LISTE DES TÂCHES:
(a) Dans le texte sur la quantification de l’avortement clandestin, traduisez en anglais la phrase « Comment et pourquoi a-t-on tenté d’estimer le nombre des avortements ? ».
(b) Relevez toutes les phrases interrogatives du texte sur la quantification de l’avortement clandestin.
(c) Rédigez la suite du texte sur la quantification de l’avortement clandestin, à partir de sa dernière phrase.

──────── EXTRAIT DU DOCUMENT

Quantifier l’avortement clandestin (1900-1950) : démarches savantes, enjeux politiques
Discutante : Catherine Rollet Université de Versailles/St-Quentin
Comme d’autres pratiques clandestines, l’avortement illégal
constitue un défi à l’appréhension statistique des phénomènes
sociaux. Pourtant, les tentatives visant à estimer l’ampleur de ce
« fléau social » n’ont pas manqué depuis que l’avortement «
criminel » est devenu un sujet d’anxiété sociale dans le courant du
XIXe siècle. Si les chiffres de l’avortement ont constitué un mode
privilégié de légitimation de l’action publique, et un outil
important dans la mise en place de dispositifs biopolitiques dans
la France contemporaine, on doit d’abord y voir de fragiles
constructions, péniblement établies, obtenues à travers
l’interaction de différents univers sociaux et domaines de
pratiques. Comment et pourquoi a-t-on tenté d’estimer le nombre des
avortements ? A quels usages sociaux ces chiffres ont-ils donné
lieu ? Peut-on, enfin, extraire rétrospectivement de ces sources, a
priori aussi précaires que tendancieuses, des savoirs historiques
nouveaux ?

────────────────
──────── DONNÉES FOURNIES

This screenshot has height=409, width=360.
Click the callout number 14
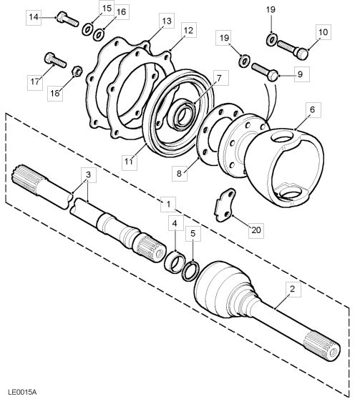(x=34, y=16)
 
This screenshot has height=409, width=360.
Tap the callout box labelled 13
(x=166, y=22)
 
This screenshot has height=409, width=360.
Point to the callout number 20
(x=256, y=230)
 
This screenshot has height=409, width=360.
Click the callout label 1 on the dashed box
(x=167, y=204)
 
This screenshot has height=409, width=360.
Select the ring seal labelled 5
(x=192, y=270)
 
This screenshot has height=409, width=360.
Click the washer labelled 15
(x=87, y=29)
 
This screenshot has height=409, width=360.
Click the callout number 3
(x=88, y=174)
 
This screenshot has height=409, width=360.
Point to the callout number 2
(x=291, y=289)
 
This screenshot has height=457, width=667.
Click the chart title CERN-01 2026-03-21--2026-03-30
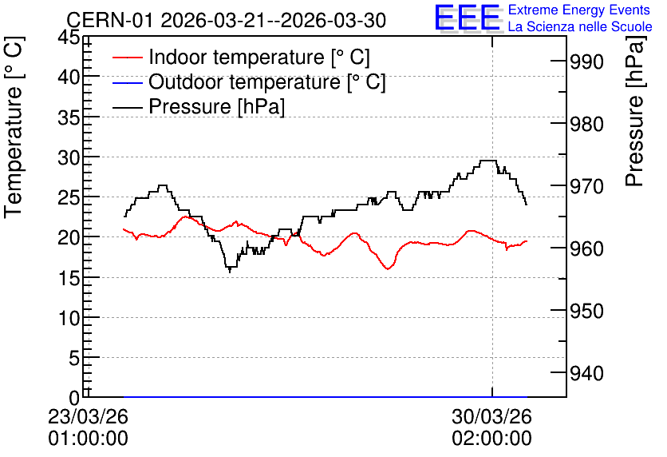coord(227,21)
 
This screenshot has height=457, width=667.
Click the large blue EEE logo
coord(467,18)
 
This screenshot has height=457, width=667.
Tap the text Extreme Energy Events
coord(579,10)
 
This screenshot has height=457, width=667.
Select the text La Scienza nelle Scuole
coord(580,26)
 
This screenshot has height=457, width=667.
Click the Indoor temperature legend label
coord(259,57)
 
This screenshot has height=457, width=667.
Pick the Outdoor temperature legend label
coord(267,81)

────────────────

VOS RÉPONSES:
(a) How and why have people tried to estimate the number of abortions?

(b)
- Comment et pourquoi a-t-on tenté d’estimer le nombre des avortements ?
- A quels usages sociaux ces chiffres ont-ils donné lieu ?
- Peut-on, enfin, extraire rétrospectivement de ces sources, a priori aussi précaires que tendancieuses, des savoirs historiques nouveaux ?

(c)
L’analyse des données et des études statistiques médicales
accumulées à l’époque « clandestine » permet sans doute moins
d’approcher la réalité quantitative de cet objet démographique en
lui-même que de contribuer à la connaissance des pratiques sociales
qui s’y rattachent. Elle donne matière à la compréhension des
échanges de préoccupations et d’informations entre le champ médical
et le champ des études sur la population. Elle livre ensuite des
indications sur le tiraillement des médecins, qui semblent hésiter
entre une attitude de neutralité protectrice et la tentation
d’œuvrer par leurs moyens propres à la lutte contre le « fléau »,
quitte parfois à se muer en agents de sanction.